Brokeback mountain é um filme evento. Incomoda platéias conservadoras que têm conferido o filme com a badalação pelo Oscar. Sua temática já aparecera em alguns filmes (geralmente independentes) e em zilhões de sitcoms. A questão é que nunca o amor homossexual foi mostrado entre dois homens que não fizessem parte de uma cultura urbana. O filme não é sobre preconceitos, não é um melodrama sobre um amor proibido. É um melodrama sobre o arrependimento tardio de uma escolha que não tem volta.
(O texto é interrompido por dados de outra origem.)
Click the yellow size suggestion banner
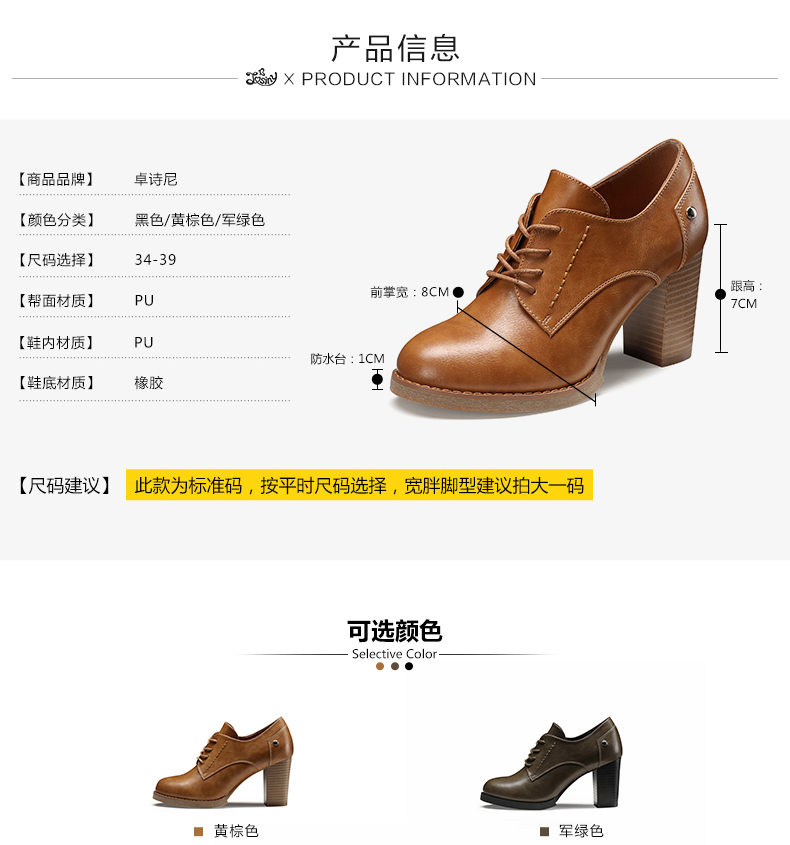790x845 pixels. coord(359,485)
Assim como em Perdas e danos, o final que evoca a contemplação (lembremos de Platão) trata do objeto amoroso levado ao altar religioso, uma imagem de adoração, de completude eterna, de cristalização do tempo. O modelo para a paixão vem do amor. A melhor paixão é a morta, pelo menos segundo os poetas.

[Adeus à hipocrisia]   

Os dois amantes que pastoreiam ovelhas no começo do inverno de 1963 deixam claras suas opções, opostas desde o início, do relacionamento que durará 20 anos. Um topa a vida conjunta, o outro se contenta com os encontros combinados previamente. Nenhum dos dois tem pudores com as famílias. "Vou pescar com meu amigo" e bye bye para as respectivas esposas.

Terry Eagleton em Depois da teoria (Ed. Civilização Brasileira) acredita que os estudos culturais modernos têm desdenhado a revolução sexual que toma conta dos jovens. Para Eagleton, o que caracteriza a modernidade em que pesa a atividade sexual é o fim da hipocrisia nesta área, a aceitação da diversidade. É o que Pedro Almodóvar mostra há anos.
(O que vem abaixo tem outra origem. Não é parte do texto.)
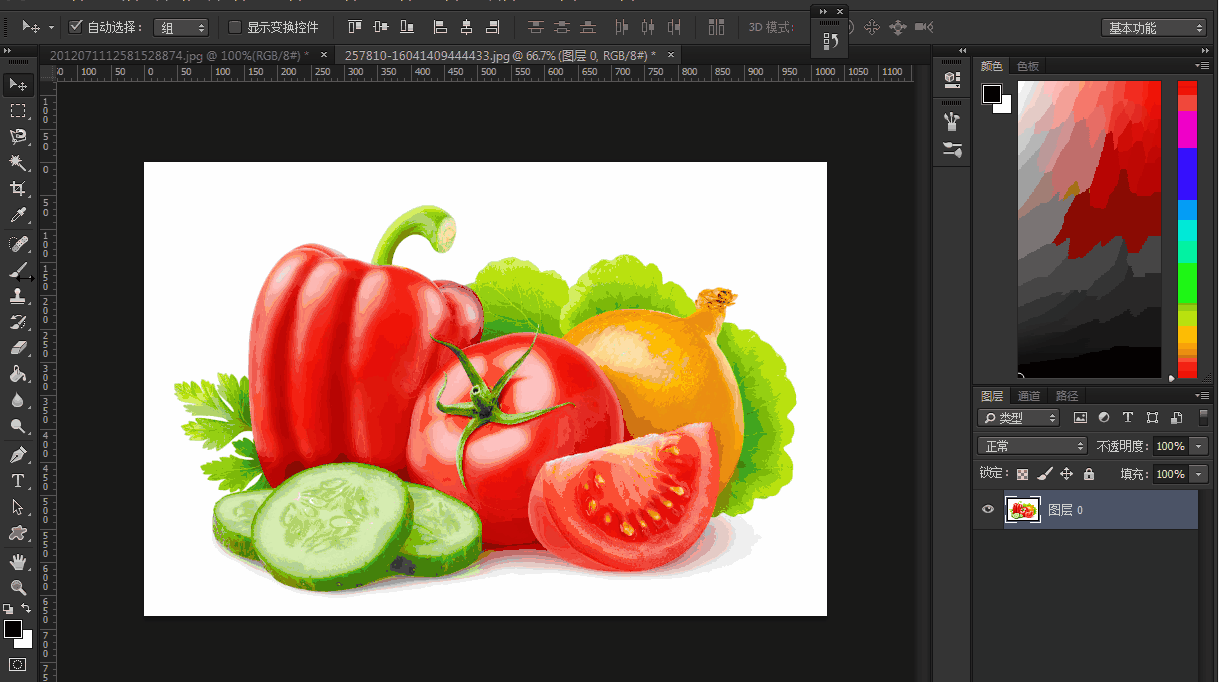Select the Pen tool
Eventos como o de Peter Berlin e Brokeback mountain utilizam a fachada extrema da sexualidade no imaginário popular, pois os gays são tidos como aqueles que praticam mais o sexo. É a ponta do iceberg. O número crescente de heterossexuais que freqüentam as casas noturnas gays mostra que o mundo pode estar menos dividido, menos hipócrita.
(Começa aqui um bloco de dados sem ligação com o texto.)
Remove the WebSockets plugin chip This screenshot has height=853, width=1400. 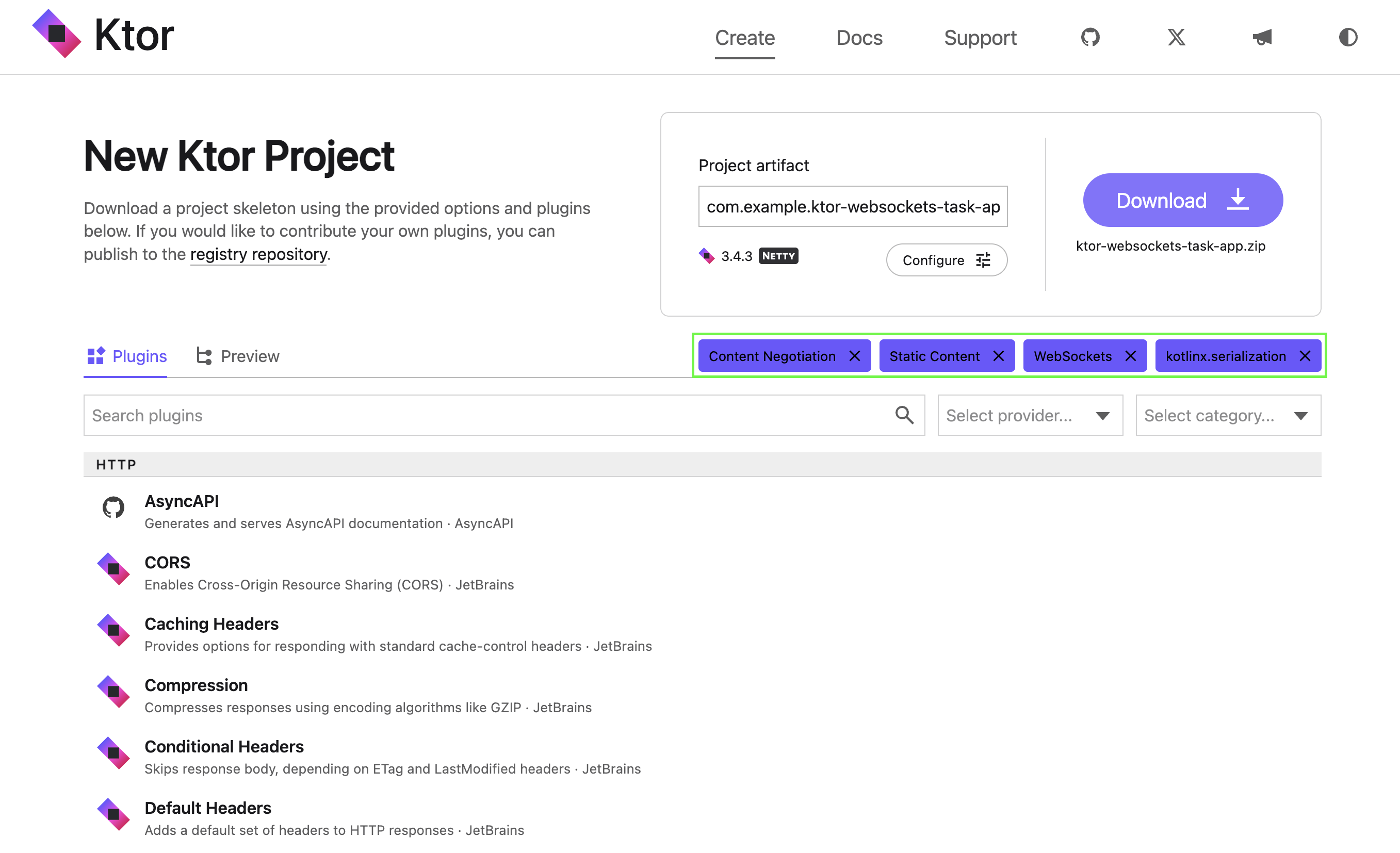click(x=1130, y=356)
[Paixões insuportáveis]   

Além de em Brokeback mountain, pelo menos em dois outros filmes da mesma safra, a paixão é mostrada como algo insuportável, em que o desejo de estar junto se transforma em pesadelo no qual o único sossego é a aniquilação. É o que também assistimos em Match point - Ponto final (de Woody Allen) e Capote (sobre a pesquisa do escritor Truman Capote para a realização de sua obra-prima À sangue frio). Em Brokeback é claro que para um dos parceiros (Ennis - Heath Ledger) a administração da falta do amado é dolorosa. Em cena rara do cinema, o adeus se transforma em náusea e impulso de auto-aniquilação. Fica claro que não há palavras para expressar o pior mal-estar de uma discussão entre amantes, seguida de inexorável separação.

A neurociência busca dar suas explicações e afirma: paixões duram no máximo dois anos!? Ou seja, o organismo dá um tempo para que o desejo seja satisfeito. O resto é sintoma de doença. Amantes invariavelmente se cobram, pois amantes fazem rotina. Se for boa, vira amor. Amor tem de ser prazer com a convivência. Para os personagens principais de Brokeback, Match point e Capote a paixão se transforma em tormento e o que eles mais querem é se livrar disto. A arte ainda imita a vida ou a ironia atual das paixões não permite mais o sofrimento que a paixão traz ou será o sofrimento que traz a paixão?

‘Por que açoitas essa pobre rameira?
Vira contra ti próprio essa chibata. Estás ardendo
de desejos de com ela realizares o ato porque a castigas!